Una tormenta es un sistema giratorio organizado de nubes y tormentas eléctricas que se origina en aguas tropicales o subtropicales y tiene una circulación cerrada de bajo nivel que gira en sentido contrario a las agujas del reloj en el hemisferio norte y se clasifica en 4 categorías:

  1. La depresión tropical se define como un ciclón tropical con vientos máximos sostenidos de 38 mph.
  2. La tormenta tropical es un ciclón tropical con vientos máximos sostenidos de 39 a 73 mph.
  3. El huracán es un ciclón tropical con vientos máximos sostenidos de 74 mph.
  4. El huracán mayor es un ciclón tropical con vientos máximos sostenidos de 111 mph o más, que corresponde a una categoría 3, 4 o 5 en la escala de viento de huracanes Saffir-Simpson.

El número de personas afectadas por vientos destructivos y fuertes lluvias originas por huracanes está incrementando. Los huracanes causan la destrucción y el colapso de la infraestructura, con efectos adversos para la salud en forma de lesiones, traumas y ahogamientos.

Los daños a las viviendas generan la pérdida de servicios básicos (agua y electricidad) y el desplazamiento de la población a refugios, situación que puede prolongarse por un largo período de tiempo.
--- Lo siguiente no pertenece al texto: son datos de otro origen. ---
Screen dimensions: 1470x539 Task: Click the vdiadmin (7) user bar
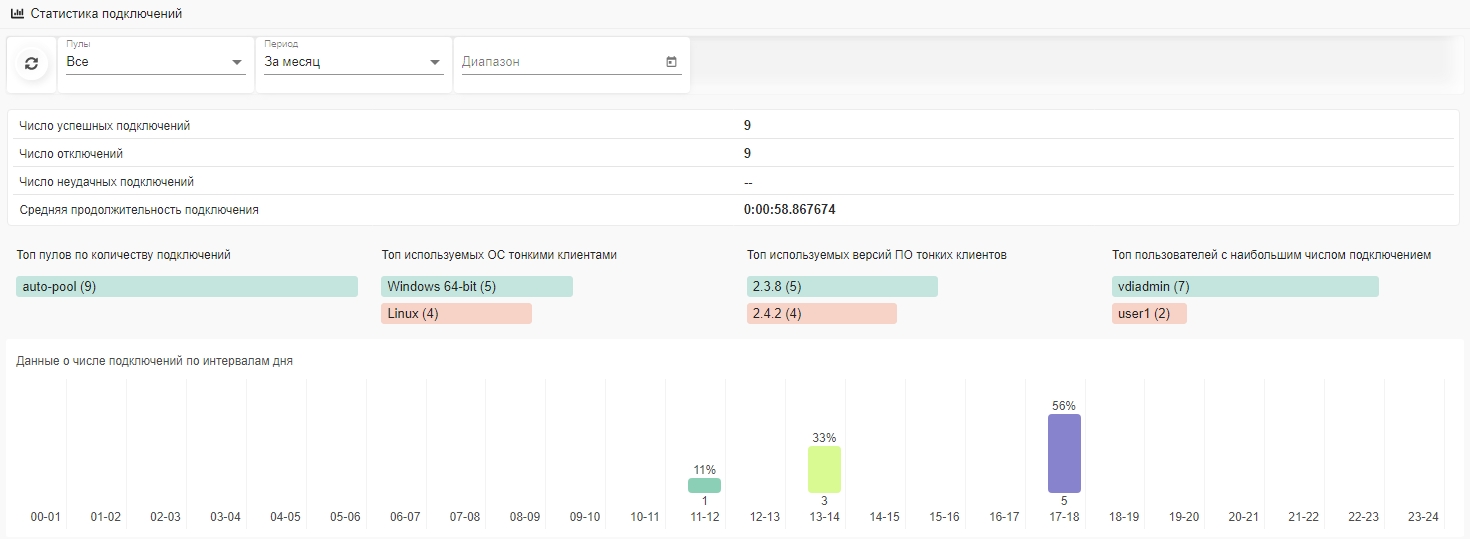1245,287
También tienen un impacto en la salud mental de la población afectada y un gran efecto en los servicios de salud, causando un mayor riesgo de enfermedades transmitidas por vectores y el agua.

Debido a la vulnerabilidad de las poblaciones expuestas, algunos fenómenos extremos, como las lluvias prolongadas, pueden desencadenar eventos secundarios y generar daños y pérdidas, afectando así a las comunidades.